These consultations, across the country and across government, helped highlight an important truth — that public safety isn’t the only thing threatened by drug use; drugs also pose an extremely complex and dynamic challenge to public health. And the public safety community cannot bear the full weight of addressing drug use and its consequences. The result of our engagement with the American people is the Obama Administration’s National Drug Control Strategy — a shift in how we address drug control, by restoring balance in our efforts and treating drug addiction as a brain disease rather than a moral failing.

Tourette syndrome is a brain disease. That doesn’t mean we arrest everyone who says “fuck.”

Despite recent calls to do so, legalizing drugs is not the answer. Our opposition to legalization is not born out of a culture-war or drug-war mentality. It is born out of the recognition that our drug problem is a major public health threat, and that drug addiction is a preventable and treatable disease. Already drug use — legal and illegal — is the source of too many of our Nation’s problems.

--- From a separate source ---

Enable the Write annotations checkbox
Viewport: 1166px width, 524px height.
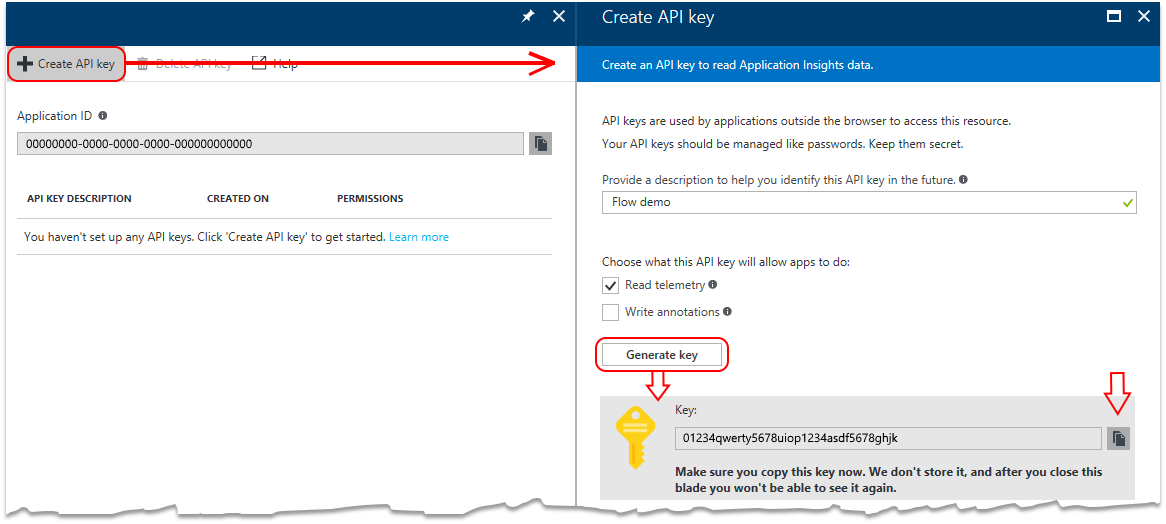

Why would we implement policies that would make these problems worse?

As President Obama said — we’ve made huge strides in reducing smoking, drunk driving, and other public health problems through a policy approach that stresses prevention and changing public attitudes about dangerous behavior. There’s no reason we can’t build on those successes and achieve the same results with drug use and its consequences.

We can’t change public attitudes about dangerous behavior as long as we give the control of it to criminals.